Either way, no notification is lost.
| Metric | Value |
|---|---|
| Data loss | ZERO -- notifications queued in ScyllaDB |
| User impact | 5-30s reconnect delay, then queued notifications delivered |
| Capacity impact | <0.5% (1 of 200 pods) |
11.2 Redis Cluster Failure
SCENARIO: Redis cluster node fails, partial connection registry lost
Redis holds two critical pieces of state: the connection registry (user_id → gateway pod mapping) and the rate limiter counters. When a Redis node fails, a fraction of both are temporarily unavailable.
Impact analysis:
With a 50+ shard Redis Cluster (50 masters, each with a replica), one master failure affects ~2% of hash slots. The replica promotes to master in 10-15 seconds (Redis Cluster failover). During those 10-15 seconds, reads/writes to affected slots fail.
What breaks:
-
Connection registry lookups fail for ~2% of users: The routing layer can't find which gateway pod the user is on. It falls back to writing the notification to ScyllaDB as QUEUED. The user's gateway pod will deliver it on the next heartbeat check (30-40 seconds).
-
Rate limiter unavailable for ~2% of tenants: Circuit breaker kicks in. Fall back to in-memory approximate rate limiter. Slightly over-permissive, but delivering a few extra notifications is better than dropping valid ones.
The hidden problem: Registry rebuild after failover
When the replica promotes, it has all the data (assuming no replication lag). But if the master died before replicating recent writes, some connection entries from the last few seconds are lost. These users are technically connected but invisible to the routing layer.
Recovery: Every gateway pod re-registers all its connections every 60 seconds as a background sweep. Within 60 seconds of failover, the registry is fully accurate again.
| Metric | Value |
|---|---|
| Data loss | ZERO -- notifications queued in ScyllaDB |
| User impact | 10-60s delayed delivery for ~2% of users |
| Full recovery | <60s after replica promotion |
What if 10-15 seconds of delayed delivery is unacceptable?

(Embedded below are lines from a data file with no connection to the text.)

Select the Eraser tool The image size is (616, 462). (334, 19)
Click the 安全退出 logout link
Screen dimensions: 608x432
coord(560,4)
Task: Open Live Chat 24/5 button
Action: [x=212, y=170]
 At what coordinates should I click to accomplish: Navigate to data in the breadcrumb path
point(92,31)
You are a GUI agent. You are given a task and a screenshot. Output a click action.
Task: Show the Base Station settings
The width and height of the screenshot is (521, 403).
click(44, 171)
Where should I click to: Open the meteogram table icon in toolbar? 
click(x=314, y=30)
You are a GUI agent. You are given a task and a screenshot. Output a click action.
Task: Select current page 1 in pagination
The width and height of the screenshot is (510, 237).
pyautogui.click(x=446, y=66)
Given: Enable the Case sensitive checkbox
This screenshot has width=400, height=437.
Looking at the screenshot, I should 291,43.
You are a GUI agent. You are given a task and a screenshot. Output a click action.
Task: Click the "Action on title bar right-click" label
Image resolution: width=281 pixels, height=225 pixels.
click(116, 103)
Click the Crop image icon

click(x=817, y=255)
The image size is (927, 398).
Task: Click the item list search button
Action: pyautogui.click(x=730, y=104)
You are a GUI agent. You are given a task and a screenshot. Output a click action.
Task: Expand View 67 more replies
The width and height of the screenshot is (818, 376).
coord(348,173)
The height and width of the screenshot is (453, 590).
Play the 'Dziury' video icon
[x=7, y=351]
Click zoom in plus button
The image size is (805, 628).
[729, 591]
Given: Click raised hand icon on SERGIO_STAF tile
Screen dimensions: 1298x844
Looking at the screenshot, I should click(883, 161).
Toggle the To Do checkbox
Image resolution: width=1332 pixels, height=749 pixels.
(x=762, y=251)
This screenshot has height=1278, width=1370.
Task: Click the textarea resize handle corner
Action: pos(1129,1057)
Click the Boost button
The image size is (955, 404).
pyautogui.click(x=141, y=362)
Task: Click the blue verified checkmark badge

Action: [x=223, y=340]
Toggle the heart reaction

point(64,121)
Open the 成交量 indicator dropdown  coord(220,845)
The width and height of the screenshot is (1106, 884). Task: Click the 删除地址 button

The alternative: dual-write the connection registry to both Redis and ScyllaDB on every connect/disconnect. With 100M concurrent connections and ~30 minute average session length, that's ~55K connects/sec + ~55K disconnects/sec = ~110K extra ScyllaDB writes/sec. When Redis fails, the routing layer falls back to ScyllaDB for lookups and delivers via direct gRPC to pods (bypassing Redis Pub/Sub). Real-time delivery continues at ~10-20ms instead of ~2-5ms.
The tradeoff: 110K extra writes/sec running permanently to avoid a 10-15 second delay that happens a few times a year. For most systems, not worth it. For systems where every second of real-time delivery matters (trading alerts, emergency notifications), it might be.
11.3 ScyllaDB Node Failure
SCENARIO: One ScyllaDB node in a 9-node cluster goes down (simplified for illustration; production sizing per Section 6 requires hundreds of nodes, but the failure mechanics are identical)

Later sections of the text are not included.